Work instructions:
[1] Translate this sentence from the interview about fashion and magazines into Spanish: "I was still always thrilled to see it on the newsstand."
[2] In the interview about fashion and magazines, swap "newsstand" for "bookstore" and write out everything from "What do you" down to "the West Coast.".

Text shown:
•••••
I don’t have a vehicle for them, but I do help them a lot. I help photographers when they come out here. I do a lot of mentoring. That interests me more than fashion itself.

What do you think of fashion these days?
I can’t figure it out. It’s beyond. The outfits that people put together that are supposed to look good, 95 percent of the time, it looks terrible. I just don’t get it.

Do you still read Details?
For years, they said they’d send them to me, and I saw the editor at one party and he said he’d send them to me, but I never got them. I was still always thrilled to see it on the newsstand. One day recently, they started coming to my mailbox. It changed so many times with so many different editors, but this one [Dan Peres] is really good.

Did you ever want to start another magazine?
No way. It’s a nice idea, but I led a very full and fantastic life, and I’m exhausted.

But it sounds like you’re happy on the West Coast.
I am! I like it a lot. Now I have a question for you: I was surprised by the quality of the paper, and how often you put out The Daily. Does some zillionaire own your magazine?

Not at all!

PLUS! Memories of Annie with Bruce Weber…
“Annie Flanders was an editor who gave you an adventure. She made a world you wanted to live in—never too hip, yet never too square. When she was at The Soho Weekly News, I was just starting out and working with Paul Cavaco and Kezia Keeble and we asked Annie for a plane ticket to fly the most handsome guy in the world from L.A. to New York City. The magazine didn’t have a cent; yet Annie paid for it herself, because she was so determined to see the sitting happen. That determination and passion for what she does best as an editor are the reasons why I’m still a photographer.”
•••••
The data:
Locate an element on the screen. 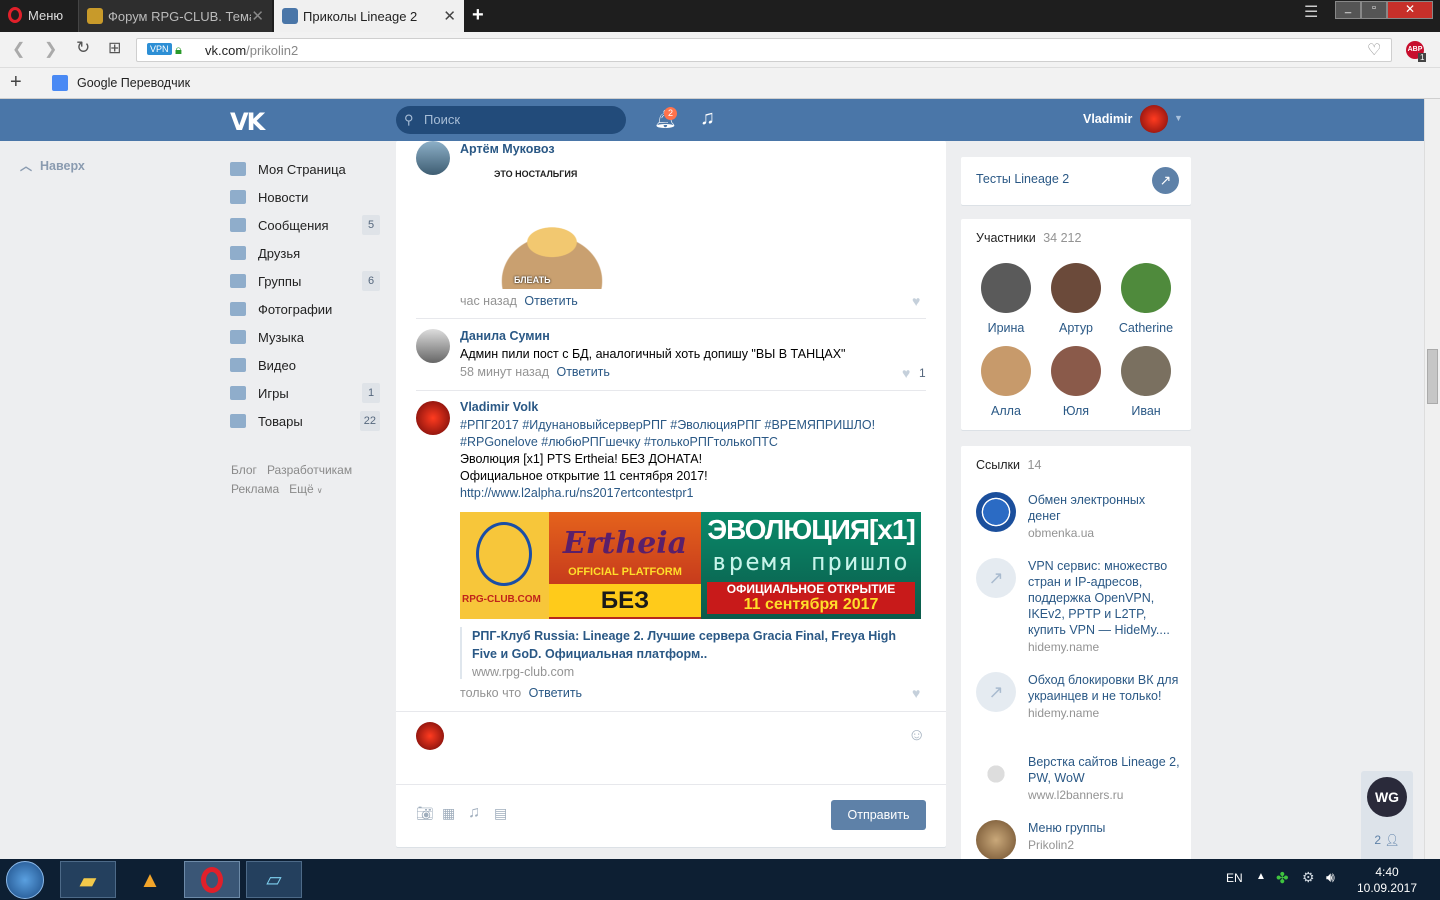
•••••
Responses by item number:
[1] Aun así, siempre me emocionaba verla en el quiosco.

[2]
What do you think of fashion these days?
I can’t figure it out. It’s beyond. The outfits that people put together that are supposed to look good, 95 percent of the time, it looks terrible. I just don’t get it.

Do you still read Details?
For years, they said they’d send them to me, and I saw the editor at one party and he said he’d send them to me, but I never got them. I was still always thrilled to see it on the bookstore. One day recently, they started coming to my mailbox. It changed so many times with so many different editors, but this one [Dan Peres] is really good.

Did you ever want to start another magazine?
No way. It’s a nice idea, but I led a very full and fantastic life, and I’m exhausted.

But it sounds like you’re happy on the West Coast.